Preservar prestígio antes de salvar vidas
“Talvez antes o povo acreditasse no governo quanto ao vírus, mas ele não acredita mais”, afirma Eom. “E estou muito apreensivo com a minha família. Não há efetivamente nenhum sistema médico para cuidar dos doentes, em especial sendo uma doença contagiosa como a covid, e não há nada para ajudar os mais vulneráveis. E isso tudo vem em cima da escassez de comida, com os cidadãos sob ordens de ficar em casa.”

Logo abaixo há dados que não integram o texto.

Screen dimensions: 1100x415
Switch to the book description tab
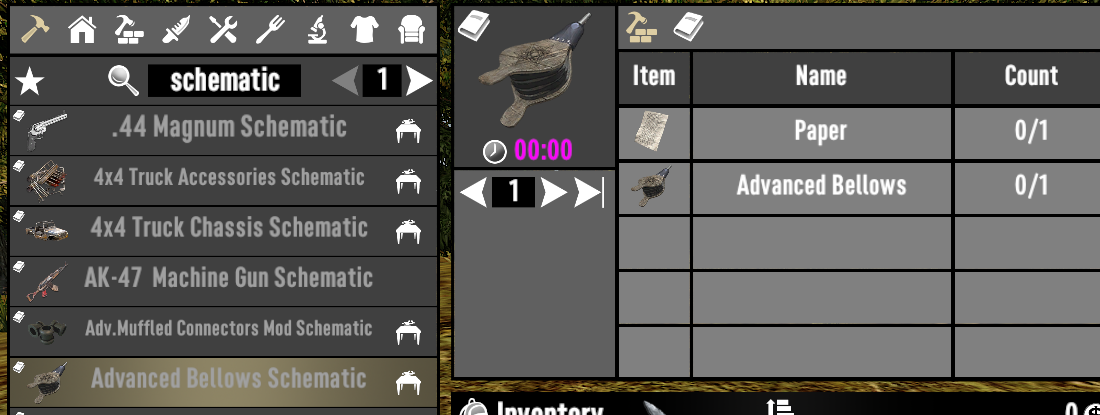(688, 27)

Youngchang Song, da Worldwide Coalition to Stop Genocide in North Korea, com sede em Seul, tem escutado histórias semelhantes: “Lá é como a ‘tempestade perfeita’, no momento. O povo já está sofrendo com escassez, porque os meses de primavera, antes de as primeiras safras serem colhidas, são bem conhecidos como uma época de fome.”

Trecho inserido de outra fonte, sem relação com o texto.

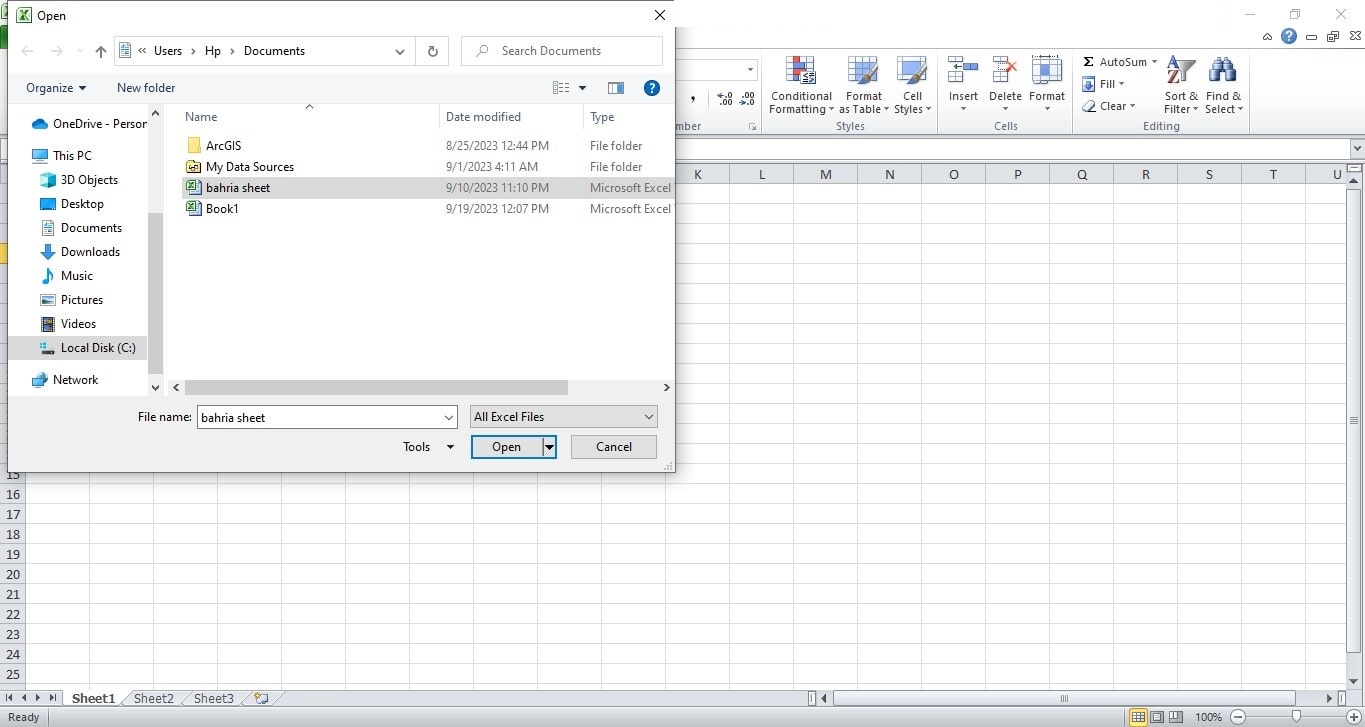Switch to Page Layout view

“Agora, eles não podem sair aos campos para cuidar das suas colheitas, não há nada para comer e nenhum remédio nas lojas, não podem ir aos mercados clandestinos, e nada está sendo contrabandeado pela fronteira com a China. Simplesmente não há nada para eles. Os desertores que eu conheço, que conseguiram falar com amigos ou com a família, estão desesperados. Eles não podem fazer nada para ajudar.”
O governo sul-coreano e as agências da ONU têm deixado bem claro que estão prontos e dispostos a auxiliar o Norte, mas Pyongyang ignorou essas ofertas e só apelou por assistência à China e à Rússia, seus aliados tradicionais. Observadores não estão otimistas de que Kim vá colocar as necessidades de sua população à frente da perda de moral associada a aceitar ajuda do Sul ou das Nações Unidas.
“Considerando-se a terrível perda humana e econômica que a covid pode causar na Coreia do Norte, cabe torcer para que Pyongyang finalmente aceite assistência internacional”, comenta Leif-Eric Easley, professor associado de estudos internacionais da Universidade Ewha Womans, de Seul. “Mas o mero fato de o país ter admitido as infecções, não significa que ele vá vir de chapéu na mão até a comunidade internacional.”
“O roteiro de Kim para a covid é provavelmente confiar em mais confinamentos, aperto de cintos e propaganda interna, enquanto aceita discreta assistência da China”, estima Easley. “Mesmo que o governo finalmente priorize as vidas humanas perante temores de segurança em relação à ajuda internacional, os obstáculos políticos e logísticos norte-coreanos podem tornar difícil a distribuição rápida de vacinas.”